Fortunately this doesn’t need much rethinking. Since we’ve already seen a great interaction used for an emergency procedure, i.e. the 5-finger touch-twist used for emergency decontamination on the MedPod, I’d suggest using that. Crew would only have to be trained once.

Prometheus-270

The total interaction, then, should be that Vickers:

  1. Runs to the escape room
  2. Is identified passively (and notified of it by voice)
  3. Grabs a suit (this is optional if you go with the awesome exosuit idea)
  4. Throws herself into an open pod
  5. Performs a simple gesture on a touch pad
  6. Is shot away from the soon-to-explode ship

Bam!

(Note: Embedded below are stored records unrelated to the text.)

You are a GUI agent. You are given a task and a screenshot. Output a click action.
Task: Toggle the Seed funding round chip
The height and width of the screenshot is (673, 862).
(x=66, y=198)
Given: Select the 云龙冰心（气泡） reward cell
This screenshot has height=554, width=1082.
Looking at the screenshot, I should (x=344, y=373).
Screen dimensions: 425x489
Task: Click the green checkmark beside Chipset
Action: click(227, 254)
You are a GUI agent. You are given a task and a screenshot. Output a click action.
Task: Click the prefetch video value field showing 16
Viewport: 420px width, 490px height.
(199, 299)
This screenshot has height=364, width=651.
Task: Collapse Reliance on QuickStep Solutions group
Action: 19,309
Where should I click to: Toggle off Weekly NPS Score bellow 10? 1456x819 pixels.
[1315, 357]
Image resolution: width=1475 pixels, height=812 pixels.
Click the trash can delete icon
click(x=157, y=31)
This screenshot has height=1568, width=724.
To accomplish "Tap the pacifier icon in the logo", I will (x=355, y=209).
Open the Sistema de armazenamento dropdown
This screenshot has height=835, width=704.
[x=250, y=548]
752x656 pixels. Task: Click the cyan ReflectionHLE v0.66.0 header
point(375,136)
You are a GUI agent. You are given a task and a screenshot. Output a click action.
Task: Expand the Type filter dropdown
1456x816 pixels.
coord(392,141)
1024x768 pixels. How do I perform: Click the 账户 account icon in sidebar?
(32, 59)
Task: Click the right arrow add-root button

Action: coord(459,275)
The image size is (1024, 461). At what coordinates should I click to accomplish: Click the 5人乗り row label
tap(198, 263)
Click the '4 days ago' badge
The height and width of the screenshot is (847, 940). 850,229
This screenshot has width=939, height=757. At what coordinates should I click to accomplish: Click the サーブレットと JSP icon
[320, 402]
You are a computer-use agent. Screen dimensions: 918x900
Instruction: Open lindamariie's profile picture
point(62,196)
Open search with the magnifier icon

You have saved massive amounts of time, a crewmember removed from the immediate danger, and you have the setup for an awesome ending where Vickers in her exosuit can just punch the falling alien spaceship out of the the way rather than running from it like a moron.

Spacesuits

The surface of LV-223, as one imagines with the overwhelming majority of alien planets, is inhospitable to human life. For life support and protection, the crew wears suits complete with large clear “fishbowl” helmets that give a full-range of view. A sensor strip arcs across the forehead of the bowl, with all manner of sensors broadcasting information back to the ship. Crew also wear a soft fabric cap beneath the bowl with their name clearly stitched into a patch that sits above the forehead. (Type nerds: The face is modular, something similar to Eurostile. The name is in all caps. This is par for sci-fi typography, but poor for legibility at distance.)

Prometheus-105

Prometheus-106

Prometheus-107

Sadly for the crewmembers (and the actors as well) the air inside these bowls are not well filtered and circulated. The inside surface fogs up quite easily from the wearer’s breath.

Audio

Audio is handled intuitively, with all microphones between spacesuits being active all the time, with an individual’s volume relative to his or her proximity to the listener. Janek is at one point able to stand in front of the ship and address everyone inside it, knowing that the helmet microphones are monitored at all times.

Lights, Cameras

There are lights inside the helmet, placed over the forehead and pointing down to make the wearer’s face visible to others nearby, as well as anyone remote-monitoring the wearer with a backward-facing camera. A curious feature of the suits that they also include yellow lights that highlight the wearer’s neck. What is the purpose of these lights? Certainly it shows off Michael Fassbender’s immaculate jawline, but diegetically, it’s unclear what the purpose of these things are. It is after the scientists remove their helmets in the alien environment—against the direct orders of the Captain—it becomes clear that the spacesuits were designed with this in mind. This way the spacesuits can be operated helmetlessly while maintaining identification lights for other crew. The odds of this being a feature that would ever be used on an alien planet are astronomically low, but the designers accommodated the ability to be operated without helmets.

Prometheus-136

Sleeve computers

Holloway’s left sleeve has two small screens. The left one of these displays inscrutably small lines of cyan text. The right one has a label of PT011, with a 3×3 array of two-digit hexadecimal numbers beneath it.

Prometheus-130

A few of the hexadecimal pairs have highlight boxes around them. Looking at this grid, Holloway is able to report to the others that, “Look at the CO2 levels. Outside it’s completely toxic, and in here there’s nothing. It’s breathable.” It’s inscrutable, but believably shorthand for vital bits of information, understsandable to well-trained wearers. For inputs to the sleeve computer, he has four momentary buttons along the bottom and a rotary side-mounted dial. Using these controls, Holloway is able to disable his safety controls and remove the helmet.